从盛开到零落要几个日头?

『壹』
我不喜欢脆弱的东西,比如会枯的花。
那时收到花束总要啐上几句:“谁要养这娇气东西!”“浪费这钱还不如买点吃的”。然后收获“理性消费”的点评。熟悉我的朋友便不会选择送花给我,我对此表示满意,认为那些追求什么浪漫的人都是冤大头。

『贰』
那天家里来了新朋友,捧着向日葵和小雏菊。
我忽视了眼前一亮的异样,只从心底浮上一段'它不久就要凋零而我蹲在地上收拾残枝'的影像。
我随口笑骂:“怎么还带礼物,我又不会养这东西。”
新朋友是个爱说话的,把花推到我怀里就开始滔滔不竭:“这个贼好养,真的,不过最好先深水醒一下,你家有桶没,没事我给你搞!昨天买的,放了一夜我还怕它不行了,你家好远,我抱着它们也不敢骑车,不过看着现在还行,你就醒一下,然后剪下叶子,剪下枝,插花瓶就行,每天换换水,它就贼精神!然后心情就好好!你家有花瓶没,哎呀早知道我再给你带个花瓶了,没事,我带了大桶饮料,我们一会儿喝完把这个瓶子剪了就行,我想着你提供饭我就提供饮料吧,我昨天……”
在她舌灿莲花地伴乐里,我们共进了午餐,打了游戏。我看着她割饮料瓶,灌水,给醒好的花剪枝裁叶,“就剪剪下面的叶子,上面还得留点儿,这个枝要切斜面,然后这样直接插花瓶,过会儿你就会看她贼精神,我给你放门口了哈...”
我随着她从内室走到玄关,看着那瓶花随意地入侵我玄关的空地。

明明哪里都没变,但好像哪里都变了。褐色的木地板、堆积的旧纸箱、闲置的小桌架都消失了,这金色向日葵和紫色小雏菊占据了我全部的视野,那样浓郁,那样张扬。
“你看,看着它们心情就会很好是不是?”
是啊,原来就算会零落,也绝对会被热烈的盛开噬魂。
『叁』
自那以后,花花从木地板跳上了木架子,从塑料瓶乔迁进南瓜瓶,从金色和紫色蜕变至五颜六色。
自那以后,漆白的墙和灰蒙的窗都有了更多地颜色。
自那以后,所有的清晨都被撒满了花香。

『肆』
从盛开到零落要几个日头?
没几个日头。
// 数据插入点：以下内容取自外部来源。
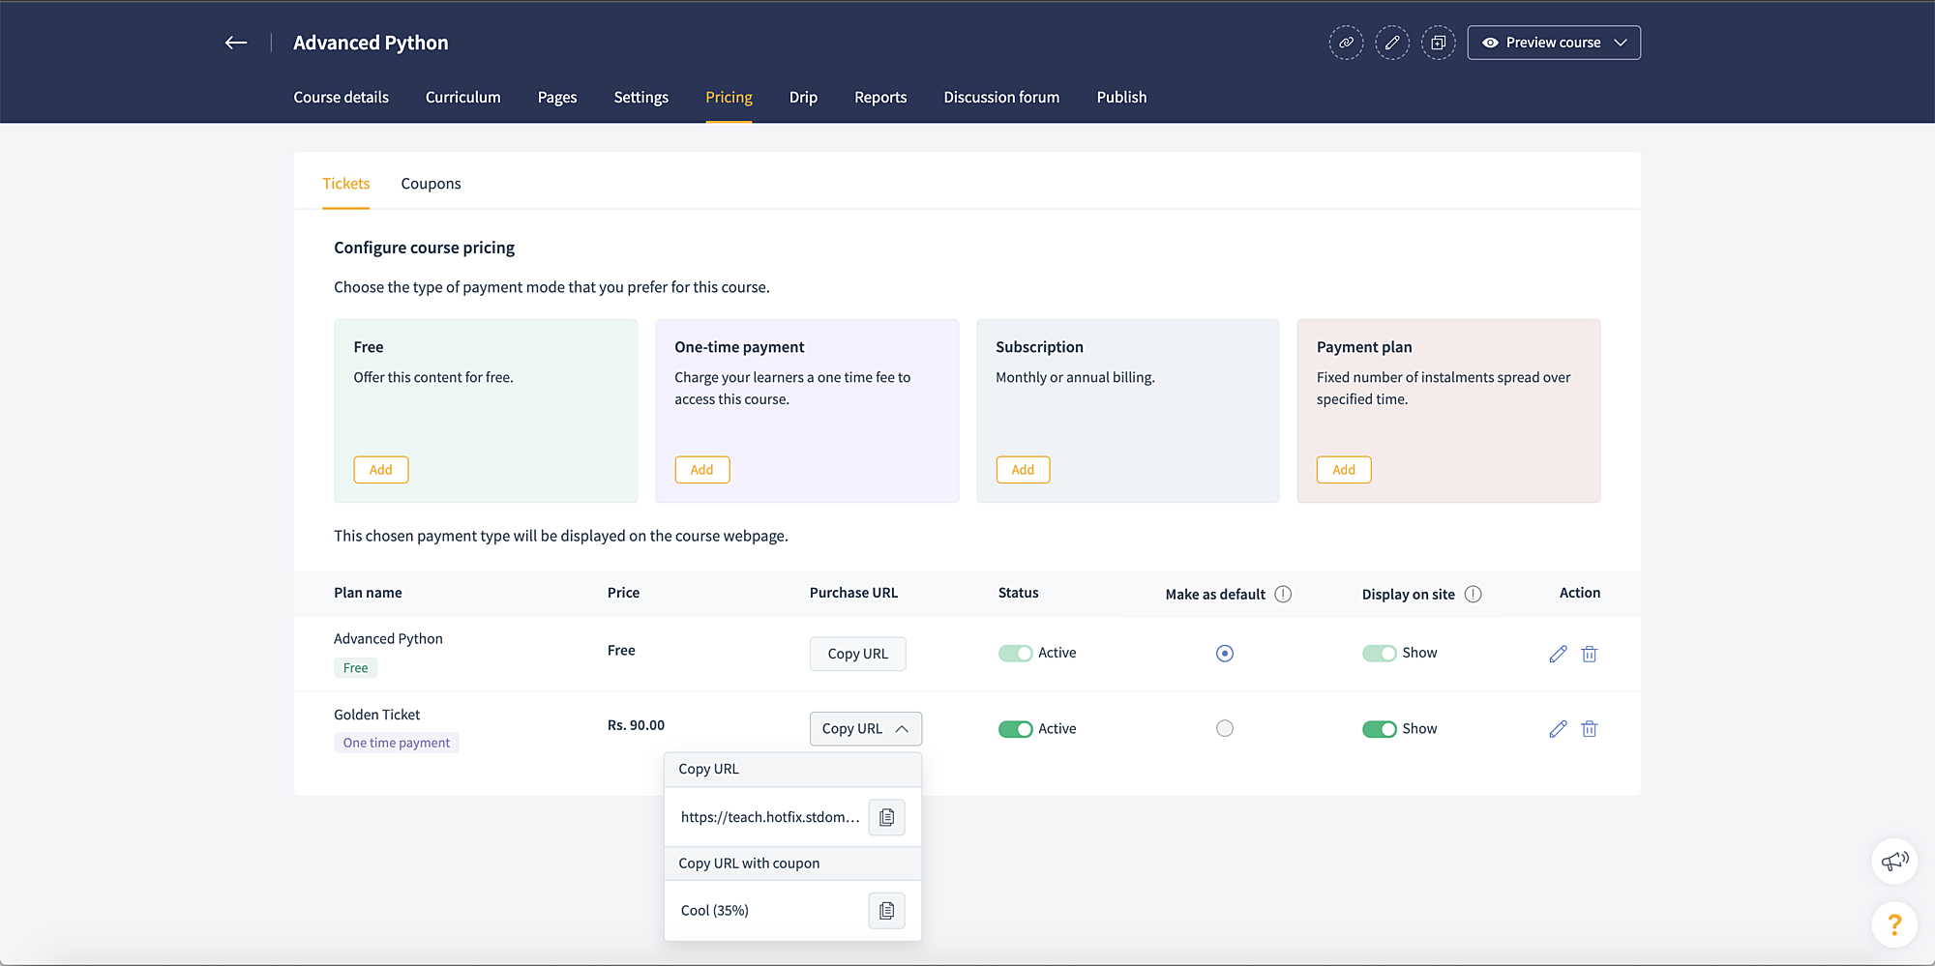This screenshot has width=1935, height=966.
Task: Copy the teach.hotfix purchase URL to clipboard
Action: tap(886, 818)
那还有必要养吗?
好像遇到了那个经典课题“明知没有结果的爱情是否还要继续”。
没有什么是永恒的,想要享用盛放的日子,便要有能力接受凋亡。接受会枯的花,接受努力没有回报,接受追梦会遍体鳞伤,接受不完美主义,接受每一份失败的收场。
花花盛开的时候见过隔壁零落的丑陋。又如何呢,开就是了,它只知道现在应该盛放。